Frozen Steller Twins Discovered: Orbits in Binary Star System

binary star system

Lately a binary star system has attracted attention of many space scientists. This binary system consists of twin stars, mutually orbiting around a common center of mass. Situated around 3,000 light years away from Earth, astronomers’ expecting that it could shed some information regarding similar Earth like bodies floating in space.

The planet weighs twice that of the Earth and orbits, in binary system, one star. Distance between the two corresponds to the distance between the Earth and the Sun. However, unlike the Sun, the planet’s host star is dimmer making the planet colder relatively just like Europa, Jupiter’s icy moon.
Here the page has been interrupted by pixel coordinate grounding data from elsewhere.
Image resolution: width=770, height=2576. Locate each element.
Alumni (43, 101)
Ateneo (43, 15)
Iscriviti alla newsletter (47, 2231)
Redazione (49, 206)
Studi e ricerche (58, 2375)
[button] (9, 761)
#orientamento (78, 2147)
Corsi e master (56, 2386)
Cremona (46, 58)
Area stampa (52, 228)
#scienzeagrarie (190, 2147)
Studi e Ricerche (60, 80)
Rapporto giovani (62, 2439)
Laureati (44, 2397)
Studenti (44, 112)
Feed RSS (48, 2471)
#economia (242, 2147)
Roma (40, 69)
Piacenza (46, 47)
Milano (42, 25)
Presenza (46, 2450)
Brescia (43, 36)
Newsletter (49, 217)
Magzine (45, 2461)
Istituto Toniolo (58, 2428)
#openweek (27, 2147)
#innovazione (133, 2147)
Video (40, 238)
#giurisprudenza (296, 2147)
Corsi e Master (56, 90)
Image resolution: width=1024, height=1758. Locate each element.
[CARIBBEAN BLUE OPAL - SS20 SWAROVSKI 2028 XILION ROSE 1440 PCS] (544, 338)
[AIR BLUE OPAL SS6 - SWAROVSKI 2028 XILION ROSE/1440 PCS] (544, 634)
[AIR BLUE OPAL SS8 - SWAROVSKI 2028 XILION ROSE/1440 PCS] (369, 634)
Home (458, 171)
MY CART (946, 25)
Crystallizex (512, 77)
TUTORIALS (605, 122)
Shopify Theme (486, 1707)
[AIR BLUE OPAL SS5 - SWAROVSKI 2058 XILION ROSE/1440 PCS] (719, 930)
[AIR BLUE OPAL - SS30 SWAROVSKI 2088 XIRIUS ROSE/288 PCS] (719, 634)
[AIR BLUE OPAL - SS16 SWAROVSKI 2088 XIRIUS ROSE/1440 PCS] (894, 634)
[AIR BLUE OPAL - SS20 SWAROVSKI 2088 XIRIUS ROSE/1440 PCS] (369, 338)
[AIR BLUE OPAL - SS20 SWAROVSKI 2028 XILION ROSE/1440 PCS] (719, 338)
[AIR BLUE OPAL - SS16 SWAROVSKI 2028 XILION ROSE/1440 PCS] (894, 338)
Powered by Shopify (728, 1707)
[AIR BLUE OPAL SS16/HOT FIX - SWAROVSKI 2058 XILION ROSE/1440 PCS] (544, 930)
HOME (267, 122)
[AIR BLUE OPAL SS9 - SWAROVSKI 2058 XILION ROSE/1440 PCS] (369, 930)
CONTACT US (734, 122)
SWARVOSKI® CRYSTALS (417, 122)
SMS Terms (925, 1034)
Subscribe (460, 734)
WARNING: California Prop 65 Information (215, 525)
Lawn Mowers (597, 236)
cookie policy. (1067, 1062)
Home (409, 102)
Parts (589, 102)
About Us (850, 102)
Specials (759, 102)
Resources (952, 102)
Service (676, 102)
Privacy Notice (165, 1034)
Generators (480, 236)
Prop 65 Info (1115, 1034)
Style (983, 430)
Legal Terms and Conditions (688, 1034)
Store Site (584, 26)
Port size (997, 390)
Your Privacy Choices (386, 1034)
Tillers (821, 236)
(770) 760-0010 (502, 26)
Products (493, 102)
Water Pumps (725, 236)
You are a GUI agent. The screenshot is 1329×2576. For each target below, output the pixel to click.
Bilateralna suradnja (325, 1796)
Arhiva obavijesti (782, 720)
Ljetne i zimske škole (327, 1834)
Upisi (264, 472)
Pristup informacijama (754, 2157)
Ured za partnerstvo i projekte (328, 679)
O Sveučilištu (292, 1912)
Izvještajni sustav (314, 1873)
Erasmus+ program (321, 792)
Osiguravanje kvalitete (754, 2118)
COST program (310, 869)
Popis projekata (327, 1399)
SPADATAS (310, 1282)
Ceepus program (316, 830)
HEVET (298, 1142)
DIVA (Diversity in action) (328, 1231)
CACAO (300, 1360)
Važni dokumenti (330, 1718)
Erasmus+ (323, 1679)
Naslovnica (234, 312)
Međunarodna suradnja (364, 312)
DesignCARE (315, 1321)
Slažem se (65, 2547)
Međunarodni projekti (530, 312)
Planets in Binary Star System

The finding insinuates that there could be a probability of existence of more such planets, even in binary system, that may have been orbiting like that of Earth. Although the current scenario reflects that the planets coldness might have resulted in no habitable zone but had the planet, even in binary system, revolving around a warmer star like that of Sun, would have chances of having sustainable zone for habitation; which means, chances are bright of discovering habitable planets across the solar system and even beyond that.

This is not the first time that planets in binary star systems have been discovered. In 2006, NASA’s Spitzer Space Telescope discovered planets thriving around steller twins and in 2011, Kepler’s discovery confirmed first planet orbiting two stars. Nevertheless, upon further investigations it was discovered that the dust structures in both were far from that of the planet Earth.

Gravitational Microlensing, the Tool

Gravitational microlensing is the method that is being employed by the astronomers for finding the planet. The phenomenon makes use of gravitational lens effect. In this technique, light of the star that is at the great distance is magnified with the help of star, which is closer relatively, and happen to pass in front. At time, light of the background star is also distorted with the presence of planet around the foreground star.

Although, exploring planets with binary systems is not an easy task since light from the second star creates complexities with respect to interpretation of the data. It is here the gravitational microlensing comes into play and ignores the unwanted light from the star-planet system. Focus is then made on the affect of gravity on light. Thus providing a better and clear understanding of what exactly is going on the aerospace. The tool is definitely a boon to the astronomers who are looking for planets in binary star systems since nearly half the stars in the galaxy are in binary systems.